O verbo sobrevoar pode ser usado em construções passivas. No entanto, a frase apresentada terá um uso duvidoso no quotidiano.
De uma forma geral, os verbos transitivos admitem forma passiva. Estes caracterizam-se por selecionar um argumento interno com o papel temático de paciente, que desempenha a função sintática de complemento direto, e um argumento externo, que tem o papel temático de agente e que desempenha a função sintática de sujeito. Na forma passiva, as frases com estes verbos descrevem tipicamente situações em que uma das entidades envolvidas sofreu algum tipo de mudança.
Ora, o verbo sobrevoar é transitivo direto, pelo que admite ser usado na passiva, o que aliás se pode comprovar por usos identificados no Corpus do Português, de Mark Davies, similares ao que aqui se apresenta:
(1) «Ao princípio de o dia, aviões da Nato tinham sobrevoado a capital bósnia, depois de uma coluna de camiões governamentais ter sido atacada por forças sérvias bósnias em a região ocidental de Sarajevo.» (Público, 1995)
O verbo sobrevoar constrói-se normalmente com um argumento interno com a função de complemento direto que tenha um valor locativo, ou seja, «sobrevoar algum local». É mais rara a construção «sobrevoar alguém»:
(2) «O avião sobrevoou os jovens.»
Neste caso, «os jovens» será entendido como o local onde os jovens se encontram. Esta construção com complementos de natureza humana pode também ser usada num sentido metafórico, que explora a literariedade da estrutura.

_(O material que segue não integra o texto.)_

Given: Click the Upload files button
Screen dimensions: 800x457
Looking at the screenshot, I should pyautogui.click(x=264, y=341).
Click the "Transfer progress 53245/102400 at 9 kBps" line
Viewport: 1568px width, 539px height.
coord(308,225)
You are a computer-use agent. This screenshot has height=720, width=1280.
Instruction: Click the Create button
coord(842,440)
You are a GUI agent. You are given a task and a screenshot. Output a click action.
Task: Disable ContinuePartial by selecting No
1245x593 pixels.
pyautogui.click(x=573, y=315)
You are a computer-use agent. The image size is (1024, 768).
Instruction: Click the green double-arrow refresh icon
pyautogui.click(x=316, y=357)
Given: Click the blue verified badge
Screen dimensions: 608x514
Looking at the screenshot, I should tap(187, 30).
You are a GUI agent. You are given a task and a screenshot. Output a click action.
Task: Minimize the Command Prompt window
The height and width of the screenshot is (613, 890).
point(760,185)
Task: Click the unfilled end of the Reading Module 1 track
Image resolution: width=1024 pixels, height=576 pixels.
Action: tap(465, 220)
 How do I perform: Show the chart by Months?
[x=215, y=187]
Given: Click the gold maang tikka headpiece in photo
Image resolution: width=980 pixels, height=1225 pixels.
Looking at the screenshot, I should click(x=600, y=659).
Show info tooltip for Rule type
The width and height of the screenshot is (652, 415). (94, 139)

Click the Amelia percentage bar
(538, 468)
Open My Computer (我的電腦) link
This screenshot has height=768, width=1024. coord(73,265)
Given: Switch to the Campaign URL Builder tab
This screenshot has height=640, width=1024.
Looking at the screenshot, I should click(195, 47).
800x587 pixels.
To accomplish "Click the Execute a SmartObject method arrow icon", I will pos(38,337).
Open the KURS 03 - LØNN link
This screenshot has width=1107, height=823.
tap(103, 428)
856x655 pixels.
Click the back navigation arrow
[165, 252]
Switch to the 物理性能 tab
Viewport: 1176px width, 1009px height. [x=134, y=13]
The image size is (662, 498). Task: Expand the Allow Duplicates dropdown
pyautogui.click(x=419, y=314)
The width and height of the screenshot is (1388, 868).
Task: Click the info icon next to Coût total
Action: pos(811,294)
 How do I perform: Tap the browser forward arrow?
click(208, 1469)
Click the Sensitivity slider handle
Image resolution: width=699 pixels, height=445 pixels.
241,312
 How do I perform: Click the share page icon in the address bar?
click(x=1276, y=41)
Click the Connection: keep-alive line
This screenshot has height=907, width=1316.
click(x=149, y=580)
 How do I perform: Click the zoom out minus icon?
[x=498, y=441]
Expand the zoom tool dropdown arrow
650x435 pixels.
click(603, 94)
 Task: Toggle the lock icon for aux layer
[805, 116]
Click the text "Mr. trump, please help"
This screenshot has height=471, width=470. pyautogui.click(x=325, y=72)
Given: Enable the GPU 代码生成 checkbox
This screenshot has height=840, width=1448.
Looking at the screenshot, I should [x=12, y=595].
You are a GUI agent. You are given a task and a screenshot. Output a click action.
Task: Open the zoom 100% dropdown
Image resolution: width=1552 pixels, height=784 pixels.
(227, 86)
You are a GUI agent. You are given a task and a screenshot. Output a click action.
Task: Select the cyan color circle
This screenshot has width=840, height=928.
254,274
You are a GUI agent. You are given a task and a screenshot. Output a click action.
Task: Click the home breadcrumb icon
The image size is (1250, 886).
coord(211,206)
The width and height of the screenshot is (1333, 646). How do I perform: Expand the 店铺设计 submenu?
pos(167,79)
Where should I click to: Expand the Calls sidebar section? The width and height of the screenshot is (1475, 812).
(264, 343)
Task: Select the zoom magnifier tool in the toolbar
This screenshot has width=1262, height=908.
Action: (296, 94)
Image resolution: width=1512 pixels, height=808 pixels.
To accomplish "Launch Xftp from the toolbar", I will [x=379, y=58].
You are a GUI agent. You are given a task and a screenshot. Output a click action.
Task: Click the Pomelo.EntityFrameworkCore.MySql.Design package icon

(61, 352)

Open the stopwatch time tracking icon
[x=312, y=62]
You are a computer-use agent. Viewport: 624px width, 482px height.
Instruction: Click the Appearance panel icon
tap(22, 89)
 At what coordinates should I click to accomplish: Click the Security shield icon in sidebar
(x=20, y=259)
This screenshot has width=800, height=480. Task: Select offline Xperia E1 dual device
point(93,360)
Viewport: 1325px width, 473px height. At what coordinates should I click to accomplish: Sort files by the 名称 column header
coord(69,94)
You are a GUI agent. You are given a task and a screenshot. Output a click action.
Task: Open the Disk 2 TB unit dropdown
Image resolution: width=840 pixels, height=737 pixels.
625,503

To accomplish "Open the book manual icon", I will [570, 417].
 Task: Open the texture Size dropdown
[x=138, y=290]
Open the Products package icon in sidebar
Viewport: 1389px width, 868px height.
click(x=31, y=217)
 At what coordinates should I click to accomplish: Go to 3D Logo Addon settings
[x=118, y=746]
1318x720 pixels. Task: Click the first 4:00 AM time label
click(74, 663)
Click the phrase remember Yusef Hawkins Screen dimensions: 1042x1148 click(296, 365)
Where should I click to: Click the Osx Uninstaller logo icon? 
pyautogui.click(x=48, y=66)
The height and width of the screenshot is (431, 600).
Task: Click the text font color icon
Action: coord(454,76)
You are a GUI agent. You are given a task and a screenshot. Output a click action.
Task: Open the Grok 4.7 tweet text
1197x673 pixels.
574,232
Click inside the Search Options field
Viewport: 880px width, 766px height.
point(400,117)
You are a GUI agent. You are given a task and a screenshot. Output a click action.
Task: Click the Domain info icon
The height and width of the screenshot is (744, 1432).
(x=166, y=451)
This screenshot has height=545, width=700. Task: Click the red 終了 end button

No caso da frase apresentada pela consulente, a sua forma ativa seria a seguinte:
(3) «Um avião sobrevoou-me.»
Esta frase, que não será muito comum nos usos quotidianos, terá uma interpretação similar à que se propôs para (2), ou seja, «me» é entendido como o local onde se encontra o “eu”.
Nesta perspetiva e em teoria, será possível a construção apresentada em (4), mas estamos em crer que o seu uso se restringirá a um contexto literário, podendo mesmo constituir uma construção duvidosa para alguns falantes:
(4) «?Eu fui sobrevoado por um avião.»
Serão estas as razões que justificam a estranheza provocada pela frase.
Disponha sempre!
?assinala o facto de se tratar de uma construção que poderá não ser aceitável para alguns falantes.